Xun Shi queria dizer: agora que tudo está acertado, podem parar com esses elogios mútuos? O tempo urge, ainda temos muito a fazer.

Nesse momento, Long Xiao se lembrou de alguém.

— Benfeitor, e quanto ao filho mais velho da Mansão do General? O que faremos com ele? — perguntou Long Xiao.

Long Xiao nunca soube ao certo o que fazer com Song Jinglang. Devia matá-lo ou libertá-lo? Era uma dúvida constante.

Era como segurar uma batata quente, difícil de resolver.

— Você teria coragem de matá-lo? — indagou Lu Juyuan.

— Se o matarmos agora, Song Changming certamente enlouquecerá. Isso afetaria nossos planos. Não posso matá-lo. E vocês, matariam? — questionou Long Xiao.

Lu Juyuan olhou para Xun Shi, que franziu a testa.

O caso dos impostos estava chegando ao clímax; se Song Jinglang morresse, poderia haver consequências imprevisíveis.

— Nós também não podemos matá-lo — respondeu Xun Shi, balançando a cabeça com resignação.

— Se o deixarmos ir, é provável que nossa localização seja descoberta — disse Long Xiao.

Long Xiao havia trazido os outros com os olhos vendados.

Mas dali até a Cidade de Xichu não era longe, ainda dentro da jurisdição da cidade. Se a mansão do general soubesse a distância, descobrir o esconderijo do Salão Beihong seria fácil.

— Mas você sabe, não podemos matá-lo. Só resta libertá-lo. Mantê-lo preso por muito tempo levantaria suspeitas em Song Changming — ponderou Xun Shi.

— Está bem, vou soltá-lo. No máximo, mudo de esconderijo. Avisarei vocês quando isso acontecer — declarou Long Xiao.

— Sendo assim, não vamos nos demorar. Precisamos voltar logo ao palácio e organizar as pistas. Esperaremos por você do lado de fora do acampamento; traga Song Jinglang desacordado para fora — disse Xun Shi.

— Está bem, vou agora mesmo.

Long Xiao levantou-se e foi até a prisão na caverna.

Song Jinglang já estava completamente exausto pela fome.

Três dias sem uma gota de água.

Desgrenhado, com aparência de verdadeiro prisioneiro.

— Malditos! Esqueceram de mim! Se não me vingar, não sou digno! — resmungava ele.

— Socorro! Alguém me dê ao menos um bocado de comida! — gritava.

— Salão Beihong!
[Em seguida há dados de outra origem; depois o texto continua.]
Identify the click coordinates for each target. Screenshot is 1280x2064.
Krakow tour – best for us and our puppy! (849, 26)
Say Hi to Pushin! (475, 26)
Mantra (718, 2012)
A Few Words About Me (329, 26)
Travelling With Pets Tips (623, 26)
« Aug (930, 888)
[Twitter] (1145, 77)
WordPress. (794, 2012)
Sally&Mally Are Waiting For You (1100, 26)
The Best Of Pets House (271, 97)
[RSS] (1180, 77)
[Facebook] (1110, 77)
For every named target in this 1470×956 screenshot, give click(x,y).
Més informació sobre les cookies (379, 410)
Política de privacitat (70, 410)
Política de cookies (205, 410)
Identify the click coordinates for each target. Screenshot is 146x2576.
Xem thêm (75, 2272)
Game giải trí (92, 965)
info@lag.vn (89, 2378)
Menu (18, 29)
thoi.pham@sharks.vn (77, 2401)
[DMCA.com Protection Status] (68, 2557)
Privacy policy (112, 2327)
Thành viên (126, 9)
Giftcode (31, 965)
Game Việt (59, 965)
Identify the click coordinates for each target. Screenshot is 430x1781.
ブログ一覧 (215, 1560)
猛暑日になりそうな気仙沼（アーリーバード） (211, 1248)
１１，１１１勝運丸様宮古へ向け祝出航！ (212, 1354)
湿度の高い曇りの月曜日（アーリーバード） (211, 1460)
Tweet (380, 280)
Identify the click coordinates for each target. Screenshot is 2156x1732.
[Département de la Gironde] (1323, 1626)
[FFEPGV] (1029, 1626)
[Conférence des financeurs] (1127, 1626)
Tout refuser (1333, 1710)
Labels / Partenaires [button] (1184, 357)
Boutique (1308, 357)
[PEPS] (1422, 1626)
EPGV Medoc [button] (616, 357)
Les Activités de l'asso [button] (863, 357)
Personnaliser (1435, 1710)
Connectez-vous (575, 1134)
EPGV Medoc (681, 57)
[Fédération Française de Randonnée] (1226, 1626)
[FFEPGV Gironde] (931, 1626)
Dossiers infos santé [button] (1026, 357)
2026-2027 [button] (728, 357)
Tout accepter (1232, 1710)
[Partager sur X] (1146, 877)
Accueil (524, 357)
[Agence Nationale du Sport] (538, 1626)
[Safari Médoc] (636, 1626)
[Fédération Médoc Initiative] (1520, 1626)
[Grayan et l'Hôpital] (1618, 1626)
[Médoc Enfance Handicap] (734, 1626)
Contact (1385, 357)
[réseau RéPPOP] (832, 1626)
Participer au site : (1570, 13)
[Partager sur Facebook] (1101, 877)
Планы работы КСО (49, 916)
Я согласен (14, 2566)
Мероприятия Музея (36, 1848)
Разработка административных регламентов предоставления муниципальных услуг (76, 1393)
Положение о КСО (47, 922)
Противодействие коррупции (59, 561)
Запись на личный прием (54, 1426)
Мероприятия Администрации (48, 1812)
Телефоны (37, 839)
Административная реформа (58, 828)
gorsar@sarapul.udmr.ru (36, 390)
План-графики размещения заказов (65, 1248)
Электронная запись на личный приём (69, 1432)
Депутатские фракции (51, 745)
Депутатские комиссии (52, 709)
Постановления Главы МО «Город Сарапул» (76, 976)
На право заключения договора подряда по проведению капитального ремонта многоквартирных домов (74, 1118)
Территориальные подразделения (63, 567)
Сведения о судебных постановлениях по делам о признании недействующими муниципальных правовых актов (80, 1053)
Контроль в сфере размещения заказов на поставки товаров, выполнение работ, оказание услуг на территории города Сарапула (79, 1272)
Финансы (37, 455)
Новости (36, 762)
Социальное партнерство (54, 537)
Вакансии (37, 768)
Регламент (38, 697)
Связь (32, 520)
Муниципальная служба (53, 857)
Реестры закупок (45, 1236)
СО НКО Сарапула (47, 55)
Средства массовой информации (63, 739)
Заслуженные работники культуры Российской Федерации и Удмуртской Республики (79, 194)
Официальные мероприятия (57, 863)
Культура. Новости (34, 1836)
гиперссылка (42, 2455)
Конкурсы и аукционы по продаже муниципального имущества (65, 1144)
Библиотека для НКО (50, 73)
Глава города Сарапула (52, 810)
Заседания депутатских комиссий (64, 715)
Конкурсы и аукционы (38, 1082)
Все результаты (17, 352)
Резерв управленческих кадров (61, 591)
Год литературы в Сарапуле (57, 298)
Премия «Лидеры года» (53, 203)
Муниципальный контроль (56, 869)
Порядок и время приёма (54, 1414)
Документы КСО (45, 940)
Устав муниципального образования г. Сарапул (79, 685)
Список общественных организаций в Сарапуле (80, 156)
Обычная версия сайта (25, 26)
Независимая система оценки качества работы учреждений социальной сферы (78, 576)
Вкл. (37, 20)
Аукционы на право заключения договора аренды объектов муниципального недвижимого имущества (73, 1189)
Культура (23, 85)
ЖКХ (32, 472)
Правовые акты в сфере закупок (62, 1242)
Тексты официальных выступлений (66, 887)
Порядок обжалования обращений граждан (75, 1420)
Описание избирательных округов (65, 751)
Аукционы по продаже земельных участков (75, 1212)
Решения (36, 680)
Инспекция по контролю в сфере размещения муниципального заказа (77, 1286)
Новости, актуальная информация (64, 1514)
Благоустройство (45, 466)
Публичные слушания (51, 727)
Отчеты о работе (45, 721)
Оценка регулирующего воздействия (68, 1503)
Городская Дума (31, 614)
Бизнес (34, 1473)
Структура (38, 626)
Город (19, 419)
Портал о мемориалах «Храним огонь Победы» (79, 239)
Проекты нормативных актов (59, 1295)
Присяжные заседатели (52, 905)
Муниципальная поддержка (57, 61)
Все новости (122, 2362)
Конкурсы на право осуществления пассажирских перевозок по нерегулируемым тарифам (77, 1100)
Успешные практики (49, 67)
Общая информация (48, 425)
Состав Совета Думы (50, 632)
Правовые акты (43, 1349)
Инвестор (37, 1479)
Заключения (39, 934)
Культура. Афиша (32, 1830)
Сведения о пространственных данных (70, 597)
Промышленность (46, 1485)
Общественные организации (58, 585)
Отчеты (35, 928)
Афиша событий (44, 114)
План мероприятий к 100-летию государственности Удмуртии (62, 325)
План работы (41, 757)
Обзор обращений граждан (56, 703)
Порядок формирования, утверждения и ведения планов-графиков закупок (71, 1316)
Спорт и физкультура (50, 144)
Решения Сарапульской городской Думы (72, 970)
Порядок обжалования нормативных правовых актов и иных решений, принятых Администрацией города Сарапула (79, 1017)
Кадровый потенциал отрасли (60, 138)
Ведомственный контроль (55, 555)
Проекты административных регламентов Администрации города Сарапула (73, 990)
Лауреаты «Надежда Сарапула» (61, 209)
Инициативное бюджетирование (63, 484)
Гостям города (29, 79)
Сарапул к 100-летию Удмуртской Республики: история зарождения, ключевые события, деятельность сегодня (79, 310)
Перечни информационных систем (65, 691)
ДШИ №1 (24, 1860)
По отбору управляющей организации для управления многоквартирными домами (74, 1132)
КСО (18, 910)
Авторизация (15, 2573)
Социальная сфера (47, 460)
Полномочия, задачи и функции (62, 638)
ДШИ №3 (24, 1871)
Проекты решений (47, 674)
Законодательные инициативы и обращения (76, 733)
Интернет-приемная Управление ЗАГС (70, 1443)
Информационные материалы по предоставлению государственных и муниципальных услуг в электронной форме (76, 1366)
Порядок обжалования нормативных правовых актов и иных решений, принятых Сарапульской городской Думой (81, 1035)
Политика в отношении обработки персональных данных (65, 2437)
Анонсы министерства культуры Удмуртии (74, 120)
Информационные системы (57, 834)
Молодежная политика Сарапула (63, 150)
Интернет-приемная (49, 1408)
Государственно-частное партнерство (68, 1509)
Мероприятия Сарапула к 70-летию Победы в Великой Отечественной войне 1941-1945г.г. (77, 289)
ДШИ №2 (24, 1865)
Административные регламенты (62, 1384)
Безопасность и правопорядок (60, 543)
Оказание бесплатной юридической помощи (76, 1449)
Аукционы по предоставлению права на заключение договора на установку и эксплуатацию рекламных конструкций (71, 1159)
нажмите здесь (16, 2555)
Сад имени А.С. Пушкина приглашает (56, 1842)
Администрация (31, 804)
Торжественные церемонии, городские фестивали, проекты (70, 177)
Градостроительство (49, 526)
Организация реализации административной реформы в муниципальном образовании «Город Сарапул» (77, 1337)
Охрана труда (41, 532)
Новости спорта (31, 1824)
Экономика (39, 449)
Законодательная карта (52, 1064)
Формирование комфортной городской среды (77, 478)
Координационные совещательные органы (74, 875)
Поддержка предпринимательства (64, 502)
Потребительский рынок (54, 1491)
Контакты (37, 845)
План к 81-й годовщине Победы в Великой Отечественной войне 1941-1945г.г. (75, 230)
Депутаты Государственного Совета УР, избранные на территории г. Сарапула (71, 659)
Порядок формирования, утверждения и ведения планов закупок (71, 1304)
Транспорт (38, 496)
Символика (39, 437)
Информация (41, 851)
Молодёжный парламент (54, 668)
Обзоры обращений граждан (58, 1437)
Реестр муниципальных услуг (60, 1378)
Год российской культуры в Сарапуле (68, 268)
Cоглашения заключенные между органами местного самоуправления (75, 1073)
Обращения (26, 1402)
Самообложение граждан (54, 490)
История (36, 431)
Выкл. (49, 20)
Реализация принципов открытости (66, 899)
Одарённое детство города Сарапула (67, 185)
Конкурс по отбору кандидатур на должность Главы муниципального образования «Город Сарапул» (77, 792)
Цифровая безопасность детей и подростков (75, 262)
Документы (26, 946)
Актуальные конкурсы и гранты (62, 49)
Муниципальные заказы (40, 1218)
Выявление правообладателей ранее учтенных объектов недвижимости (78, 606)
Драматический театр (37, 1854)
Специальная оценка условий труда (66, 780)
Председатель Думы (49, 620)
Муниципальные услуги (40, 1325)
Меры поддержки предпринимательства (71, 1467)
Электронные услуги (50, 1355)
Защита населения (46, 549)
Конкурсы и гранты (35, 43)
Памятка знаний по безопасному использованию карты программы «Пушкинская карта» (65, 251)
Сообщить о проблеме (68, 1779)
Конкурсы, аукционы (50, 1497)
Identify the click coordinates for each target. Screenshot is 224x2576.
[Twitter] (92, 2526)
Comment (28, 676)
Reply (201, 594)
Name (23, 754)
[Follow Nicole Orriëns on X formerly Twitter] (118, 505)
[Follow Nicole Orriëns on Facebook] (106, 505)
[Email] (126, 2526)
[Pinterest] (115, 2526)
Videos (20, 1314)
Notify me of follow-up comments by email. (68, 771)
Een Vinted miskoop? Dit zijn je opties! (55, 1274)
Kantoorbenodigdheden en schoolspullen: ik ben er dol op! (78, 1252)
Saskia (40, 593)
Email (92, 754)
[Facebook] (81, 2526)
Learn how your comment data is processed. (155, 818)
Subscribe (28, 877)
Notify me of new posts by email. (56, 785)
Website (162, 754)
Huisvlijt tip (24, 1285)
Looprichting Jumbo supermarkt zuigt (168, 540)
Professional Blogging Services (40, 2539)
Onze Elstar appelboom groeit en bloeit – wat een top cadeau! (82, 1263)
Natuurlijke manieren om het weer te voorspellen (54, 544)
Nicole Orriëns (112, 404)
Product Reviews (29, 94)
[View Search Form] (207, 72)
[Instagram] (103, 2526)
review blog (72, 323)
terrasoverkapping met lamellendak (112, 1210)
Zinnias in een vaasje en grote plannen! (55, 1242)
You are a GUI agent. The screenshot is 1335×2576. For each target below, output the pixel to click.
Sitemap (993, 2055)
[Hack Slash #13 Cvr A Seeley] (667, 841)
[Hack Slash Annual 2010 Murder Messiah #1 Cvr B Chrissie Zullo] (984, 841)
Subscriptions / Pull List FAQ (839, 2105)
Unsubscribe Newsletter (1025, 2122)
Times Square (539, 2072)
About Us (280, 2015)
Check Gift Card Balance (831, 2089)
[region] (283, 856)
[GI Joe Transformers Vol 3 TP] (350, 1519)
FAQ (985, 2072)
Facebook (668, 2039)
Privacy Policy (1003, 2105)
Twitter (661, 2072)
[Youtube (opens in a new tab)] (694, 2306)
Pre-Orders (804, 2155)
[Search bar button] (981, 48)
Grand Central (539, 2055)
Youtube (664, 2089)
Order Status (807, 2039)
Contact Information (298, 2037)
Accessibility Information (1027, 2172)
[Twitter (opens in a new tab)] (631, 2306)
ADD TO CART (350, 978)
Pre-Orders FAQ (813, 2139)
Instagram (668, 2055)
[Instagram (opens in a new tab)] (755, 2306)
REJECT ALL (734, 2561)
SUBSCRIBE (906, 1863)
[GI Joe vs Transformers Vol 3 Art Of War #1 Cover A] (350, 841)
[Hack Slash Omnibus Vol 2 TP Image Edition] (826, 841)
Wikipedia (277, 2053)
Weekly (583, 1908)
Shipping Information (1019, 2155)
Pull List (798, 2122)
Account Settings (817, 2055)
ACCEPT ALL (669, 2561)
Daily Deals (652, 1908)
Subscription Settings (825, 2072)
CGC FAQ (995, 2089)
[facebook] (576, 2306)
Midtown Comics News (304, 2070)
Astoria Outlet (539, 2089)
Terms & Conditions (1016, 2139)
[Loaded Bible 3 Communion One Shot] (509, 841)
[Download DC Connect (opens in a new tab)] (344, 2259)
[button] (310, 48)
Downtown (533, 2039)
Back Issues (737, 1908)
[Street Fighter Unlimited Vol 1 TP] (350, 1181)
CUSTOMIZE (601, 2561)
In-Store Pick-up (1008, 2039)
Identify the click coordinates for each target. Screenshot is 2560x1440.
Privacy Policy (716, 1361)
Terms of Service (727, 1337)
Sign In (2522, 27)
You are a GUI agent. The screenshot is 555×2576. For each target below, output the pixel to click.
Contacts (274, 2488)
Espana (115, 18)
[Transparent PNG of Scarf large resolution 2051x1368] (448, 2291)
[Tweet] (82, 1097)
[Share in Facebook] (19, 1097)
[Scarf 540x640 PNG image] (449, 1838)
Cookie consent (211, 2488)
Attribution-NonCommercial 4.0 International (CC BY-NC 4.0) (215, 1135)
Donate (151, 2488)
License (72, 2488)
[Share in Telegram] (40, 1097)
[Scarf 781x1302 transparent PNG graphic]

Jamais perdoarei vocês! Jamais! — vociferava.

Foi então que Long Xiao entrou, encarando Song Jinglang.

— O que você disse agora? Não ouvi, repita — perguntou, segurando o cabo de sua longa faca.

Os dentes de Song Jinglang começaram a bater de medo.

Maldição, veio bem agora...

Será que veio mesmo para matá-lo?

Três dias de fome e frio tinham quebrado sua força de vontade.

— N-não, não disse nada. Por favor, tenha piedade, me dê algo para comer... Se vai me matar, ao menos me deixe morrer alimentado — implorou Song Jinglang.

— Ora, está prestes a morrer e ainda se importa em morrer de barriga cheia ou vazia?

Long Xiao desembainhou a longa faca e, com um golpe, quebrou o cadeado.

Entrou na cela arrastando a lâmina, enquanto Song Jinglang se encolhia num canto.

— Não, não me mate! Sou Song Jinglang, filho do grande general! Se me libertar, prometo uma vida de riqueza e glória. Por favor, não, não... aaaaah!

Um grito lancinante ecoou pela caverna.